- STUDY TEXT:
────────
However, upon a closer review of the literature, we observed serious limitations associated with this area of research. This has brought into question the credibility of model performance claims and prompted several critical reviews of the use of artificial intelligence in this area (4, 5). These reviews identified the models they considered as being at significant risk of bias and attribute this to the pervasive use of poor-quality open-source datasets (5), in combination with insufficient model evaluation (4). A common limitation of existing studies is a lack of sufficient reporting regarding data provenance and quality, and insufficient external validation of developed DL algorithms i.e., most approaches are validated using data from the same centre. Whilst a wide variety of approaches have been proposed for the purpose of identifying risk of bias in models trained on open-source data, there is an absence of studies that perform rigorous evaluative comparisons of models trained on multi-centre hospital data. To address these shortcomings we undertake a comprehensive benchmarking study that evaluates the performance of recently published DL models (4).
────────
- WORK TO COMPLETE:
1/ In the passage on bias in deep learning models, what do the critical reviews blame for the significant risk of bias?
2/ Summarize the passage on bias in deep learning models in two sentences.
3/ Carry on the passage about bias in deep learning models from the point where it stops.

Stored records
────────
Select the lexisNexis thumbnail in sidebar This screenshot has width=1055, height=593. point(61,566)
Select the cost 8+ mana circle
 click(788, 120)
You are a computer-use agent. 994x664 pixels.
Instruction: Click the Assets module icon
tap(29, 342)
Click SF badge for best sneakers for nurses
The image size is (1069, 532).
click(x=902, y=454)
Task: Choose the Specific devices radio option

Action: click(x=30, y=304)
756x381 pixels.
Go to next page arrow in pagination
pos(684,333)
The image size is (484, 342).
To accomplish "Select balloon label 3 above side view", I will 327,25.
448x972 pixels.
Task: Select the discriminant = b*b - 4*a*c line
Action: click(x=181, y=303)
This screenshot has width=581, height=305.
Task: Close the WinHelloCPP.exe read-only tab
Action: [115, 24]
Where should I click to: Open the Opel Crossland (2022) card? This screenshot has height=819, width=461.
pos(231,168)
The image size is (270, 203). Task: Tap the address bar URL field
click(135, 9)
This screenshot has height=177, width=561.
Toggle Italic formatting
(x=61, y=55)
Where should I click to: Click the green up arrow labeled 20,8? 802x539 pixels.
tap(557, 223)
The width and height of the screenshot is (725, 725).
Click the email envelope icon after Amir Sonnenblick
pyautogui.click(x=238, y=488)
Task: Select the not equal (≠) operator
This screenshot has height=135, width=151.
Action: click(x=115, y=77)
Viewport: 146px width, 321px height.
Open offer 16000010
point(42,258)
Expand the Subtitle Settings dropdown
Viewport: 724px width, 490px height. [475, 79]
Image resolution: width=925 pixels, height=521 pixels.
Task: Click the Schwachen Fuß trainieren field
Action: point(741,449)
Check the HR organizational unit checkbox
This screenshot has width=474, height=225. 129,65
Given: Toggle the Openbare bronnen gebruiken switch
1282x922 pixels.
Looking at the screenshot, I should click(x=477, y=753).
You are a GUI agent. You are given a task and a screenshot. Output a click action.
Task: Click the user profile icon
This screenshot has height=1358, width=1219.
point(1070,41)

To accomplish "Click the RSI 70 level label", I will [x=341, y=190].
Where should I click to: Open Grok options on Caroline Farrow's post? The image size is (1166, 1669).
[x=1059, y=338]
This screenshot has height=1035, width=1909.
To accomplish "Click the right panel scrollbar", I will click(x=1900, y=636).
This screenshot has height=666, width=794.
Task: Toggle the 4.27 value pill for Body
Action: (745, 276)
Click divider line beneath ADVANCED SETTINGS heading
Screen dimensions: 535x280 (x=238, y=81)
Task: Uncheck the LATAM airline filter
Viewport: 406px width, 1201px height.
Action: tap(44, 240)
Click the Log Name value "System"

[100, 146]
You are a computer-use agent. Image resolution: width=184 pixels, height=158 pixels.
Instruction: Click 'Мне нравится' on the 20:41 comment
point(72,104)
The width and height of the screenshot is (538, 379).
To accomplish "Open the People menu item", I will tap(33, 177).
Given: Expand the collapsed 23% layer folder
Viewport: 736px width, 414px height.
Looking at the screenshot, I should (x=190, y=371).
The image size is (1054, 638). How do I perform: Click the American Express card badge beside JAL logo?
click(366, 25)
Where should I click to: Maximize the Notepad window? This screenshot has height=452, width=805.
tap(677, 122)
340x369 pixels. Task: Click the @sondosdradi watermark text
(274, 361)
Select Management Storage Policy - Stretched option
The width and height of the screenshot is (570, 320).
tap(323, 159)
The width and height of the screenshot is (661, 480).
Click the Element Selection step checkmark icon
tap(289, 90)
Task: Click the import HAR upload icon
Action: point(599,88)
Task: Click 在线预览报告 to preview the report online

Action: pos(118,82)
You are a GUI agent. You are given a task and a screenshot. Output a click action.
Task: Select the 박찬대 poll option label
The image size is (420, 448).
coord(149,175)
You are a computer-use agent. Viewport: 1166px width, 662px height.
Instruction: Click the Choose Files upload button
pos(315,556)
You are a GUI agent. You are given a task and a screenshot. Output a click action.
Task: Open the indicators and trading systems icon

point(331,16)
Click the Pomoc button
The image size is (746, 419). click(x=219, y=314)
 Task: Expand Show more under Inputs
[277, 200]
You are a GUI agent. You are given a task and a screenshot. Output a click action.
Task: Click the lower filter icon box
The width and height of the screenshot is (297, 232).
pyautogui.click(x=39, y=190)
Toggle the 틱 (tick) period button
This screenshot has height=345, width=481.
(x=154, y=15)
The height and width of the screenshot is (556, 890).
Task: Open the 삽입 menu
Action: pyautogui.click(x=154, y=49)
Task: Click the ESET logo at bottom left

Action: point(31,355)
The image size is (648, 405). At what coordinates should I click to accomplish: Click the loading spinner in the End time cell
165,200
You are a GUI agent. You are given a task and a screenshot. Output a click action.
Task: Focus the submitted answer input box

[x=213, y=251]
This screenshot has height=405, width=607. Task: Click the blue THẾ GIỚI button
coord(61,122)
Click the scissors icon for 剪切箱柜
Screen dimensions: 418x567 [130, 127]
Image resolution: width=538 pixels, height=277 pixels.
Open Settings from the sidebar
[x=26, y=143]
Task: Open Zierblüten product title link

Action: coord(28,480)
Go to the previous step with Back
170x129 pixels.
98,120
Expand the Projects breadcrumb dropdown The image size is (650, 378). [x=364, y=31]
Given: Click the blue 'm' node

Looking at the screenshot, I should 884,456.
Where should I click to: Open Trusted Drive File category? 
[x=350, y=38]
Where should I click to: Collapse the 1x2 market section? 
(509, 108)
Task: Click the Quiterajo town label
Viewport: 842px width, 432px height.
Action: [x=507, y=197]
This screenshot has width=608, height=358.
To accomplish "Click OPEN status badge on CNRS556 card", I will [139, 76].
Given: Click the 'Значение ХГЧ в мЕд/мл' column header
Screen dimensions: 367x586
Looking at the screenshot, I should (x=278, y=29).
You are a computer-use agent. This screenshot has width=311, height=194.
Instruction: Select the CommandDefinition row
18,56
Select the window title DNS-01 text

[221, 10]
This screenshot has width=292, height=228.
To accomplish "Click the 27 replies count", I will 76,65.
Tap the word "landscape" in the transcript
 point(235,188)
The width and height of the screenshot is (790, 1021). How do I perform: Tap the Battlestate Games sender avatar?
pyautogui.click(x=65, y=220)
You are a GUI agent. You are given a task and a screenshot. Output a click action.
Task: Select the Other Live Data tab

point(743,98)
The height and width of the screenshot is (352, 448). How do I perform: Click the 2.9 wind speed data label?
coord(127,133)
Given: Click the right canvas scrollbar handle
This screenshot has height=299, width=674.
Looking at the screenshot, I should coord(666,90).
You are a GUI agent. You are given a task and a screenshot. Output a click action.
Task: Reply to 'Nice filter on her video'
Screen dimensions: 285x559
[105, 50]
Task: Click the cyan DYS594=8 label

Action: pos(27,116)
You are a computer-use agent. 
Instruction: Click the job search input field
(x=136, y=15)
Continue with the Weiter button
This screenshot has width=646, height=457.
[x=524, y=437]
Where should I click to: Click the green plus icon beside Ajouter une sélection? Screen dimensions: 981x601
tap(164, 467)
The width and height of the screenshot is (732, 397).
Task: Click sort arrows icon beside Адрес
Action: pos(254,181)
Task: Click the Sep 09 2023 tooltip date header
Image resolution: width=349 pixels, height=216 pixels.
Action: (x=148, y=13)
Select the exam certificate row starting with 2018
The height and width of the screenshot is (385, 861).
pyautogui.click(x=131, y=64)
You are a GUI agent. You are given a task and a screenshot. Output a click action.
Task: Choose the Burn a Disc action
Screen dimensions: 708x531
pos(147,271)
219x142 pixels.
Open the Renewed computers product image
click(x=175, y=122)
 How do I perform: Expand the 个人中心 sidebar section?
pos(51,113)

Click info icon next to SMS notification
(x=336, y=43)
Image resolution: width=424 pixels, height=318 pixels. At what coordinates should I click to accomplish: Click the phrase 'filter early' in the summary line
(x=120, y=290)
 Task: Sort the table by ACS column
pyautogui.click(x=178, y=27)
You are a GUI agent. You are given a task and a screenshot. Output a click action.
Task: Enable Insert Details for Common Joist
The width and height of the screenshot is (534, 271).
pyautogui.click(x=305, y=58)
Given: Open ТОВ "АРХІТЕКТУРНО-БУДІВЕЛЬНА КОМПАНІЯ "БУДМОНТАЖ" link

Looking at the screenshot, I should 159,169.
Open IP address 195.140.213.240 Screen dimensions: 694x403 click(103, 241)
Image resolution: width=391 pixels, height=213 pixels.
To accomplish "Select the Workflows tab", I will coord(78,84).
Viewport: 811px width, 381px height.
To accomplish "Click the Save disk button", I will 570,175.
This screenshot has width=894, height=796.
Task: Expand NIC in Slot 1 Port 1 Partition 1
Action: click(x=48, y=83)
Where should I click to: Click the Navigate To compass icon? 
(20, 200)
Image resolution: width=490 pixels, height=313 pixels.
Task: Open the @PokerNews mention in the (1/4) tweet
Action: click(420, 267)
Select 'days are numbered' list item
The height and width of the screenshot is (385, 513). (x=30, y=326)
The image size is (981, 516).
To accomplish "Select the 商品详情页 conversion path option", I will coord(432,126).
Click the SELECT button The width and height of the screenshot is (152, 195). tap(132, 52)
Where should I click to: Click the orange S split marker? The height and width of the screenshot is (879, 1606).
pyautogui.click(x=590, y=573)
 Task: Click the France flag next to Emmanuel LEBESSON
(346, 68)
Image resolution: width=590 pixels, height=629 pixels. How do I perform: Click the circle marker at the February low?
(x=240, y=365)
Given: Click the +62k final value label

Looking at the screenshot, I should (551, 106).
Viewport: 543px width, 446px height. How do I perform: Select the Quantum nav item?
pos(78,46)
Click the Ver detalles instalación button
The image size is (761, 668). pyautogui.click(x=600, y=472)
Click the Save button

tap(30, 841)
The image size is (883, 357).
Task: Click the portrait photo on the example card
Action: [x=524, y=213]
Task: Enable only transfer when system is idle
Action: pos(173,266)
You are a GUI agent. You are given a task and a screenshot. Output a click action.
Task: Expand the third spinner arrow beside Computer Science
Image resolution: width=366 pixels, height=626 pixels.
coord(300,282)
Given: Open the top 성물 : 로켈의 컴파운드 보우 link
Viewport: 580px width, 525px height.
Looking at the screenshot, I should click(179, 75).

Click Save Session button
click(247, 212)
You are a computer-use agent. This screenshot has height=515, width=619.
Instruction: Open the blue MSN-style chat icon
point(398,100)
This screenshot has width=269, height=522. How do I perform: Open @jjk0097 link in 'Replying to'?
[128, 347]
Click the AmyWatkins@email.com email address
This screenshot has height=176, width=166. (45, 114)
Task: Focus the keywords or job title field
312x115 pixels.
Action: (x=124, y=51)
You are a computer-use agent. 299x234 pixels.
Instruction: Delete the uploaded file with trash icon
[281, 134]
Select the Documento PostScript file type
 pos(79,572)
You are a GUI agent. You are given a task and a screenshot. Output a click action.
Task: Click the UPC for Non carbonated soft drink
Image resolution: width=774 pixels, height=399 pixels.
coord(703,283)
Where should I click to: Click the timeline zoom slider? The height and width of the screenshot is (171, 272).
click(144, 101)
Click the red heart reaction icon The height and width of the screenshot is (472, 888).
────────
- ANSWERS TO EACH TASK:
1/ The pervasive use of poor-quality open-source datasets, combined with insufficient model evaluation.

2/ Critical reviews found that many models in this research area are at significant risk of bias because they rely on poor-quality open-source datasets and are evaluated insufficiently, and existing studies often report too little about data provenance and quality and rarely validate externally. Because no studies rigorously compare models trained on multi-center hospital data, the authors carry out a comprehensive benchmarking study of recently published deep learning models.

3/
We validate these models, under clinical guidance, by considering the practical challenges of interpreting chest x-rays in suspected COVID-19 cases. Perhaps foremost of these challenges is that COVID-19 infection often does not always develop into COVID-19 pneumonia, in which case diagnostic features of COVID-19 cannot be observed in the CXR. Moreover, where COVID-19 pneumonia can be observed, its heterogeneous presentation mimics a broad spectrum of lung pathologies, making it difficult to identify COVID-19 pneumonia due to confounding conditions. The presence of co-occurring conditions, or comorbidities, can also complicate the detection of COVID-19, especially in cases where the disease is mild and features are subtle. Furthermore, the unpredictable temporal progression of COVID-19 presents a challenge for radiologists, as unexplained rapid advancements in the disease and low resolution in chest x-rays (CXRs) contribute to ambiguity (6). Collectively, these factors lead to substantial diagnostic uncertainty when using medical imaging for the detection of COVID-19. We conduct a thorough evaluation of model error scrutinising these factors to better understand model failures, the demographics of those affected, and potential avenues for improvement.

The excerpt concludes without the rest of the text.